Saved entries
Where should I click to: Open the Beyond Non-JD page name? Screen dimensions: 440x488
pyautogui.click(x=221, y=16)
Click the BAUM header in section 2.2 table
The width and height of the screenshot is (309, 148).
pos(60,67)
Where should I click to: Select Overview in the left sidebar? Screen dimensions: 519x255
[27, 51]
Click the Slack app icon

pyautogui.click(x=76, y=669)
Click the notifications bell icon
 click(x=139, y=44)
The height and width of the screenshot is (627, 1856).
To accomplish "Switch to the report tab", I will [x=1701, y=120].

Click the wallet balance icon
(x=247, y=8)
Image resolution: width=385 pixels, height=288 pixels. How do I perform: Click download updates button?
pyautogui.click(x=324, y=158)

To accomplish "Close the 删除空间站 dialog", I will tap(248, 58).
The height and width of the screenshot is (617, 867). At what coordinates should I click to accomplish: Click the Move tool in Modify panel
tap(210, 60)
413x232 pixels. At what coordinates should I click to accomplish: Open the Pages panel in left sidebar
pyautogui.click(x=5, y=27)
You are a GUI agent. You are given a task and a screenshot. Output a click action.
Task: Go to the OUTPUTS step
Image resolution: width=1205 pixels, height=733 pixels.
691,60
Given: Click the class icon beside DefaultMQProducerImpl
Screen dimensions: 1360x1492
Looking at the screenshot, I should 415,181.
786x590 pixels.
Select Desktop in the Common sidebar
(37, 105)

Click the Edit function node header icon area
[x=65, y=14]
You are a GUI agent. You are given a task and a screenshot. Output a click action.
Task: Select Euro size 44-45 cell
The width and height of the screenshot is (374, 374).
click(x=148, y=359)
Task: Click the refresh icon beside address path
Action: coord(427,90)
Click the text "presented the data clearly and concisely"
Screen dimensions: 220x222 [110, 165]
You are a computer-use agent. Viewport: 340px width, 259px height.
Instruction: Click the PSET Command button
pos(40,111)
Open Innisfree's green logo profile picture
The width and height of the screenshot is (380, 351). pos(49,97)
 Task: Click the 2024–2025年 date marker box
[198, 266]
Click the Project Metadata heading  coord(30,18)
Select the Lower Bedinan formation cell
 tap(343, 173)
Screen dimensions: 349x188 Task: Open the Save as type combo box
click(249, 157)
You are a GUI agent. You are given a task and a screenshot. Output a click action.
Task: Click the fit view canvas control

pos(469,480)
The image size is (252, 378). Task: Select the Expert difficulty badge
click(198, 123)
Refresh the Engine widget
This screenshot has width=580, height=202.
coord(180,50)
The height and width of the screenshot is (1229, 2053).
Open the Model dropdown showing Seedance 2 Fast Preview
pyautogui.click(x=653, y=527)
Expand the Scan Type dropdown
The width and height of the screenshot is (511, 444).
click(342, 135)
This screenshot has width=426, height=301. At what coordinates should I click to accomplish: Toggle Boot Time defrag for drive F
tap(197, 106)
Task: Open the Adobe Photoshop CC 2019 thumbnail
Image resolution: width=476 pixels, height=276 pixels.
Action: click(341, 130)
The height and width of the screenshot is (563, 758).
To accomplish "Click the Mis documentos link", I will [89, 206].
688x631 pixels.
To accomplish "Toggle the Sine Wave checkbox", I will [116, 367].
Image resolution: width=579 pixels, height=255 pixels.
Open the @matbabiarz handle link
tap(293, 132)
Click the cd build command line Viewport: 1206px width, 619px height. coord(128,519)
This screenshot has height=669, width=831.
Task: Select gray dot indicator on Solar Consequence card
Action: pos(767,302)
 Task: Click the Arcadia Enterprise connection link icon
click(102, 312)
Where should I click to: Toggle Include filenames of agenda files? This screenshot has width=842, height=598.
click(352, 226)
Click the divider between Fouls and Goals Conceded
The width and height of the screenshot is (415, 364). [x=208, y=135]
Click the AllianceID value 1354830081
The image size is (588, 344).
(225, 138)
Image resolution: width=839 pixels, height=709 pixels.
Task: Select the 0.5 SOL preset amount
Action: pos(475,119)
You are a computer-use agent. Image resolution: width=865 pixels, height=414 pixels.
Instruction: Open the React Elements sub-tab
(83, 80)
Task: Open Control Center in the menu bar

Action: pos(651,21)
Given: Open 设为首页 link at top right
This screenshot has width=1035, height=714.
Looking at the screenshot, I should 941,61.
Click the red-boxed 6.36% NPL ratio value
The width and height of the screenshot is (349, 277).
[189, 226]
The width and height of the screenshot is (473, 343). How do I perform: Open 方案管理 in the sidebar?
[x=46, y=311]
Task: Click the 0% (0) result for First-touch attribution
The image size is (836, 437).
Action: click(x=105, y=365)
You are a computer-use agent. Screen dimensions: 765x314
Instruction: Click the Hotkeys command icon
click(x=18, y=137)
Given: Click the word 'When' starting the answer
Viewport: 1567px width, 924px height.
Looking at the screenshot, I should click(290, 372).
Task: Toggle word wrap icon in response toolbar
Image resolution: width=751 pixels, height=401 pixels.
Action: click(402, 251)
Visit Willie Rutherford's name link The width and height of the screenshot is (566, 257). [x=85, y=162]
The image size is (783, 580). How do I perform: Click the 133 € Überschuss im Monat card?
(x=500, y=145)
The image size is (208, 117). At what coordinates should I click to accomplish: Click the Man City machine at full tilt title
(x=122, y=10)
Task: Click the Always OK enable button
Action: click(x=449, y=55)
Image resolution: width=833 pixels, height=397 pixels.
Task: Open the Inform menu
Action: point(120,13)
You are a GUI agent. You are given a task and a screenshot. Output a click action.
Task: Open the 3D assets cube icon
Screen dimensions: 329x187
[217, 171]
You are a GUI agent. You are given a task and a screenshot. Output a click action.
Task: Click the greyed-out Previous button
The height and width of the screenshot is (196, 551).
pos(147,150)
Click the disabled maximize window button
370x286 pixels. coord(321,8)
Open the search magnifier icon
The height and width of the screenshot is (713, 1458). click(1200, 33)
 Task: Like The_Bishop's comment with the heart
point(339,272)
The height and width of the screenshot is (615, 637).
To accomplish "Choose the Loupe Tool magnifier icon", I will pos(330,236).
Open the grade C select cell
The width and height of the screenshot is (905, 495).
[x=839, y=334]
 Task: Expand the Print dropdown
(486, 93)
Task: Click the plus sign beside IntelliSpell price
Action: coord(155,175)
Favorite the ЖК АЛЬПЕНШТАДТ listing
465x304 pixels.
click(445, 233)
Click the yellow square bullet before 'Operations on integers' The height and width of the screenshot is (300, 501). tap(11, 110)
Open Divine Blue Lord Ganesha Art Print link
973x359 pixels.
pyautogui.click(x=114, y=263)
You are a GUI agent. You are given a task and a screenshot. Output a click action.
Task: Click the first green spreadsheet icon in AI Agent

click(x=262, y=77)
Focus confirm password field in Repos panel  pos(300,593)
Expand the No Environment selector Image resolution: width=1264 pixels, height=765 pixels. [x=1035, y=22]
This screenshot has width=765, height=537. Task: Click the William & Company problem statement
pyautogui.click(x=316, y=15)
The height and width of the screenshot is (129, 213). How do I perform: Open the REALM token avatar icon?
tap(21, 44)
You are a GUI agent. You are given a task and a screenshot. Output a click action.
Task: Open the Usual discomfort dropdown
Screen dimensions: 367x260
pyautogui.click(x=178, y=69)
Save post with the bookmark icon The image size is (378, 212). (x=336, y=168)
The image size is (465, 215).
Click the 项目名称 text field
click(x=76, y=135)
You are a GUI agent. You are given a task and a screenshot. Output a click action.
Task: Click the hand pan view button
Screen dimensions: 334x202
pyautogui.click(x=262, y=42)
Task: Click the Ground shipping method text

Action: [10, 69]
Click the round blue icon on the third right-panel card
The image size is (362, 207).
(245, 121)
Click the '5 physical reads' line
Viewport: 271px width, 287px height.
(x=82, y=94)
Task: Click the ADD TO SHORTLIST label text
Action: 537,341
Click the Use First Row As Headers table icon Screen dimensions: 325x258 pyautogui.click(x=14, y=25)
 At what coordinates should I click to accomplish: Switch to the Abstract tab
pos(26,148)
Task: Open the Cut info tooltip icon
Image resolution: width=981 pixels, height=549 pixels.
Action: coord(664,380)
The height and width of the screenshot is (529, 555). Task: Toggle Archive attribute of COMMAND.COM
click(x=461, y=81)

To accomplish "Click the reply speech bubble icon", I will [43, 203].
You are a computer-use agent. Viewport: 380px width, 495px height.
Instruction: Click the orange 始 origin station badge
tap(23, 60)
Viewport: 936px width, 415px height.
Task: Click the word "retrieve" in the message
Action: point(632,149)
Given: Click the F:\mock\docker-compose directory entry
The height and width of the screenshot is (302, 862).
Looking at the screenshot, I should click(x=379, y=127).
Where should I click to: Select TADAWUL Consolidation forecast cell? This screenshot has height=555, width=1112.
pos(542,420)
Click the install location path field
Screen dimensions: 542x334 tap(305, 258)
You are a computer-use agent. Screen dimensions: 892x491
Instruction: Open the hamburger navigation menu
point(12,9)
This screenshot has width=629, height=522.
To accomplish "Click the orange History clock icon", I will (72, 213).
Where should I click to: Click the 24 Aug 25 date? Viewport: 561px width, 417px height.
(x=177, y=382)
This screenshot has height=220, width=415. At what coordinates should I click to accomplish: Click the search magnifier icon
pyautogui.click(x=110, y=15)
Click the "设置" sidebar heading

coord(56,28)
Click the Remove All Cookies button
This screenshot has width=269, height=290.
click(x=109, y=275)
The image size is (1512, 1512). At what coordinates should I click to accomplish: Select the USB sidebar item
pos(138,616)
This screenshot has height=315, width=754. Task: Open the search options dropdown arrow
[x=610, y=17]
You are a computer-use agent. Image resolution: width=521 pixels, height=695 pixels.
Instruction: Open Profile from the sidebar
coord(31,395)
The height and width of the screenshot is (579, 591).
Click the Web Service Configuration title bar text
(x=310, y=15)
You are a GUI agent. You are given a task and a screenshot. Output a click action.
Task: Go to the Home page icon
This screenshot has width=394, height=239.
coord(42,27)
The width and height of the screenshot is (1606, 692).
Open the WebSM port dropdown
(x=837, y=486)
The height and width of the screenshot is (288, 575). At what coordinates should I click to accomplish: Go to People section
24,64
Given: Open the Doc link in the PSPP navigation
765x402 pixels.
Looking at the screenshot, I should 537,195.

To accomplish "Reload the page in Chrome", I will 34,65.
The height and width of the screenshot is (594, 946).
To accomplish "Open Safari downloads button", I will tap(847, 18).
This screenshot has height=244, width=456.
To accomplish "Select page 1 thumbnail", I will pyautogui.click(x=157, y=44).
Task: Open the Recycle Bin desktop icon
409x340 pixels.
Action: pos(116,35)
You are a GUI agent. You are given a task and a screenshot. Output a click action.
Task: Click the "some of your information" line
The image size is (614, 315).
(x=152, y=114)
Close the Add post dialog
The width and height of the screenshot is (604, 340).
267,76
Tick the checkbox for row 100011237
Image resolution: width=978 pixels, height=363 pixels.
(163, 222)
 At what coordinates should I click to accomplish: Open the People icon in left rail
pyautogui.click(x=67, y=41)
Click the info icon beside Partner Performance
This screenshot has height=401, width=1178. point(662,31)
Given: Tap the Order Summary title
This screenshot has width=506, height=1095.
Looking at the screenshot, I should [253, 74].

What is needed: Taking the lines above, repeat exactly those from the line that contains "The height and width of the screenshot is (1229, 2053)." through the line that contains "Task: Open the Adobe", and both of those lines as well. Include nothing else.

Exercise result:
The height and width of the screenshot is (1229, 2053).
Open the Model dropdown showing Seedance 2 Fast Preview
pyautogui.click(x=653, y=527)
Expand the Scan Type dropdown
The width and height of the screenshot is (511, 444).
click(342, 135)
This screenshot has width=426, height=301. At what coordinates should I click to accomplish: Toggle Boot Time defrag for drive F
tap(197, 106)
Task: Open the Adobe Photoshop CC 2019 thumbnail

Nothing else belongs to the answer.